Para algumas pessoas, é óbvio que fazer coisas demais dificulta manter o foco, que nem toda novidade empolgante merece se tornar um projeto criativo. Mas não é assim pra todo mundo. Embora eu ainda não tenha um diagnóstico oficial, é bem provável que eu tenha TDAH, já que tenho todas as características do transtorno. É por isso que sei por experiência própria que algumas pessoas embarcam em múltiplas atividades porque sinceramente acreditam ser possível terminar todas elas, e da melhor forma possível, mesmo que todas as evidências mostrem o contrário.

Quando resolvi fazer uma animação para o lançamento de Eu não moro mais aqui, sabia que seria uma empreitada trabalhosa, mas, como sempre, superestimei minha capacidade de realizá-la em tão pouco tempo. No estágio em que está, consegui aprender o suficiente para fazer uma animação decente, mas acho difícil que consiga terminá-la antes de 24 de março, ou seja, falhei ao fazer um planejamento realista.

Mas tá ficando legal:

  • >>>>> Esta série de postagens surgiu para ordenar meus projetos. Eu tinha muita coisa em desenvolvimento e achei que concentrar o foco em apenas alguns deles ajudaria a finalizá-los, reduzindo pouco a pouco a fila. É também uma forma de organizar meus pensamentos sobre as coisas que vou aprendendo no meio do caminho. Pra não ficar só escrevendo minha lista de tarefas, procuro acrescentar algumas reflexões que podem ser úteis a outras pessoas, mas isso não quer dizer que sejam ensinamentos de quem sabe das coisas. O que escrevo aqui está mais para “veja o que descobri dando cabeçadas e aprenda com meus erros”.

Projetos atuais:

* Trufaldinos — Projeto de música instrumental para minhas composições — Objetivo: Terminar a música Eu não moro mais aqui e lançá-la como single em plataformas digitais. Data final: 24 de março de 2023.
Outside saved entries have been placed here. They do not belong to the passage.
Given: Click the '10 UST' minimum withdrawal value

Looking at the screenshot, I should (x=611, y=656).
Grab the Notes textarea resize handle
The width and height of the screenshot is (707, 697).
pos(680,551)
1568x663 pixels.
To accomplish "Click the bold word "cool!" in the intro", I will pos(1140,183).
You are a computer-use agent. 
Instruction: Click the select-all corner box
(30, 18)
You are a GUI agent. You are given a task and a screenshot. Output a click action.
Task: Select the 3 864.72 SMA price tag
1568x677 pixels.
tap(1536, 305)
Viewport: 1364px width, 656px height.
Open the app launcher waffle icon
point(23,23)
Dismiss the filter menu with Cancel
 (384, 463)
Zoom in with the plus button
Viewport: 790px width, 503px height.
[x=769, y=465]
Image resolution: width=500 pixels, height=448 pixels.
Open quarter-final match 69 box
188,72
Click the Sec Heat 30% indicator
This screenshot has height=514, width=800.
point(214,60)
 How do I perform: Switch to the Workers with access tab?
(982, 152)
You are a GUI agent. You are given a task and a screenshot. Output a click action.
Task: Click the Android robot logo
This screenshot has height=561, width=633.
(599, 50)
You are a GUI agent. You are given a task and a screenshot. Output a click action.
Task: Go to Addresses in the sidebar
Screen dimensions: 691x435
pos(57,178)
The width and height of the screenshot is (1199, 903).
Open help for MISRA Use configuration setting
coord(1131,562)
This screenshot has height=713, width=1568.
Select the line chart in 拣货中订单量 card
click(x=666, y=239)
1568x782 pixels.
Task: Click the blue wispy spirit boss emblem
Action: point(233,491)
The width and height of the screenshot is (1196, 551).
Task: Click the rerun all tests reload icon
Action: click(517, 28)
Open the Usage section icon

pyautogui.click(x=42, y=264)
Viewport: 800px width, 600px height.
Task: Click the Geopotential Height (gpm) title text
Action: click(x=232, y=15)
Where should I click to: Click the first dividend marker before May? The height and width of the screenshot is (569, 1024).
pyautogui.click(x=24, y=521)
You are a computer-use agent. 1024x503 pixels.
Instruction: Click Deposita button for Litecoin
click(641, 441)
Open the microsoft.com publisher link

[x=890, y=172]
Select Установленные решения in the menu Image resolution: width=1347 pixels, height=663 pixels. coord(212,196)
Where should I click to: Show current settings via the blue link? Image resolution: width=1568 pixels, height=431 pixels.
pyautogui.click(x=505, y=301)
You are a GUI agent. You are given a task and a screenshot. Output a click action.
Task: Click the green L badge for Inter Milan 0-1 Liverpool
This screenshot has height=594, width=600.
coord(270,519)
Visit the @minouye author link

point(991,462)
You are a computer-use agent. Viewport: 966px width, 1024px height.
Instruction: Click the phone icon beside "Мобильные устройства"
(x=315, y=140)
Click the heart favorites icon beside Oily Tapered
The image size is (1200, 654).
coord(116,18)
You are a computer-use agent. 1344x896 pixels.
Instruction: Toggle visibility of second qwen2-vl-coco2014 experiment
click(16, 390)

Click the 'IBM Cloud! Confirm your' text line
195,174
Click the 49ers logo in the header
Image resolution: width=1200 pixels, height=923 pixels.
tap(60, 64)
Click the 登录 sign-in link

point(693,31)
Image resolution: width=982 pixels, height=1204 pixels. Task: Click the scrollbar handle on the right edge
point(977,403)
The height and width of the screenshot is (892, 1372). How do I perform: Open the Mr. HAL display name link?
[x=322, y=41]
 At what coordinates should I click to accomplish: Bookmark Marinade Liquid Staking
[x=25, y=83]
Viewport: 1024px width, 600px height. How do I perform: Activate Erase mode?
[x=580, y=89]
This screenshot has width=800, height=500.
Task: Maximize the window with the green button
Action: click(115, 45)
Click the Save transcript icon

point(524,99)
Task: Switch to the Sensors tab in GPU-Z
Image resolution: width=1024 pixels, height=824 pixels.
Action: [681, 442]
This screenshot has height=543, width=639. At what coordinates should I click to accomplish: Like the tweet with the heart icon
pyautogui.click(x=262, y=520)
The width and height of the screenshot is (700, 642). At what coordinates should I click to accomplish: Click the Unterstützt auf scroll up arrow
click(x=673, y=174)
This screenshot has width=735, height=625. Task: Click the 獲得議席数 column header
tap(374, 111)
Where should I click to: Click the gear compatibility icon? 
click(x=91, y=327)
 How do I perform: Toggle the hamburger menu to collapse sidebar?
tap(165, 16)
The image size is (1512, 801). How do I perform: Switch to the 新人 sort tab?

* Trufaldinos — Projeto de música instrumental para minhas composições — Objetivo: Fazer uma animação em vídeo e lançá-lo no You Tube com o single Eu não moro mais aqui. Data final: 24 de março de 2023.

Projetos terminados:

* Lançamento e divulgação do fotolivro Sombra Única no Festival de Fotografia de Paranapiacaba.

* Gravação de um vídeo ao vivo com duas músicas da banda Kosmovoid.

* Terminar a primeira versão da novela de realismo mágico Zona de Fronteira.